» **FRAGMENTO SELECCIONADO**:
◇ ◇ ◇ ◇ ◇

Hoy nos han dejado dos escritores. Dos
personas a las que, probablemente, pocas personas digamos “de a pie” conocen.
Sus nombres, Günter Grass y Eduardo Galeano, suenan a élite literaria, a libros situados en
alguna estantería inaccesible no por altura sino por desconocimiento. Sin
embargo, tanto el uno como el otro son piezas de ese mundo real y a la vez irreal en el que hemos ido creciendo devorando
sus páginas. Hablando de devorar y de páginas, me viene a la memoria otra efeméride
que estamos a punto de celebrar. Gregorio Samsa, otro nombre que nada dirá a
muchos viandantes que se crucen mañana en nuestro camino es el personaje que,
de la noche a la mañana, descubre que podría saborear una ruda cartulina impresa
que, enmarcada, colgaba de un clavo en su habitación. Es un “hijo” de Kafka que
ahora cumple cien añitos de nada. Y el protagonista de “La Metamorfosis” aunque
ahora, con la moda de la revisión de todo lo pasado, puede que tengamos que
conocerla como “La Transformación”. Cosas de sesudos traductores del alemán.

◇ ◇ ◇ ◇ ◇

» **DATOS REGISTRADOS**:

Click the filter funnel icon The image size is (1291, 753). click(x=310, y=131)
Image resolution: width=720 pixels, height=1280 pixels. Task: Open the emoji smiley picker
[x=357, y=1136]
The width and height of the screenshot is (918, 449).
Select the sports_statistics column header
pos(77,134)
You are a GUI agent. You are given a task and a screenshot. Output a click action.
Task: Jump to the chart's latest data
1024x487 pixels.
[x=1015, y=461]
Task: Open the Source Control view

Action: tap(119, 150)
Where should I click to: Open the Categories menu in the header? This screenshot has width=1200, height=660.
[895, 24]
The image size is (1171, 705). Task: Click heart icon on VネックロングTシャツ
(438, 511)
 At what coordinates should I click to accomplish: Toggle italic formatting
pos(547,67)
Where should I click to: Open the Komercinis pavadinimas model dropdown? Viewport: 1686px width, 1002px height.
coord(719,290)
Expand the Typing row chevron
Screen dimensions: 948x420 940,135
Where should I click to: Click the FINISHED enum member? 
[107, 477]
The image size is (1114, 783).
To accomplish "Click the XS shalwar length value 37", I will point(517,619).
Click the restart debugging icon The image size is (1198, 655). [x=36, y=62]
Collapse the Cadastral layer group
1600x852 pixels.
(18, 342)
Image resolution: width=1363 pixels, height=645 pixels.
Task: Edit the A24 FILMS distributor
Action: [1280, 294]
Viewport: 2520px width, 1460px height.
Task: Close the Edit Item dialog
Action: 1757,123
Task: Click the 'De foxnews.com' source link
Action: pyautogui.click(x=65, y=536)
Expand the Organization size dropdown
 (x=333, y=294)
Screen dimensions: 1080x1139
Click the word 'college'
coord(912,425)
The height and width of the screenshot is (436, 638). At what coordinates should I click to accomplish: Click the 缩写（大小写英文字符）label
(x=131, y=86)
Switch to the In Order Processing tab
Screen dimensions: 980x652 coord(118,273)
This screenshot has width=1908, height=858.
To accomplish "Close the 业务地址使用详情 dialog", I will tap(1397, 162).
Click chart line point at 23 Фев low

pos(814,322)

◇ ◇ ◇ ◇ ◇

Reproduce completo y al pie de la letra el fragmento seleccionado. Los ítems proceden de otra fuente.

Hoy nos han dejado dos escritores. Dos
personas a las que, probablemente, pocas personas digamos “de a pie” conocen.
Sus nombres, Günter Grass y Eduardo Galeano, suenan a élite literaria, a libros situados en
alguna estantería inaccesible no por altura sino por desconocimiento. Sin
embargo, tanto el uno como el otro son piezas de ese mundo real y a la vez irreal en el que hemos ido creciendo devorando
sus páginas. Hablando de devorar y de páginas, me viene a la memoria otra efeméride
que estamos a punto de celebrar. Gregorio Samsa, otro nombre que nada dirá a
muchos viandantes que se crucen mañana en nuestro camino es el personaje que,
de la noche a la mañana, descubre que podría saborear una ruda cartulina impresa
que, enmarcada, colgaba de un clavo en su habitación. Es un “hijo” de Kafka que
ahora cumple cien añitos de nada. Y el protagonista de “La Metamorfosis” aunque
ahora, con la moda de la revisión de todo lo pasado, puede que tengamos que
conocerla como “La Transformación”. Cosas de sesudos traductores del alemán.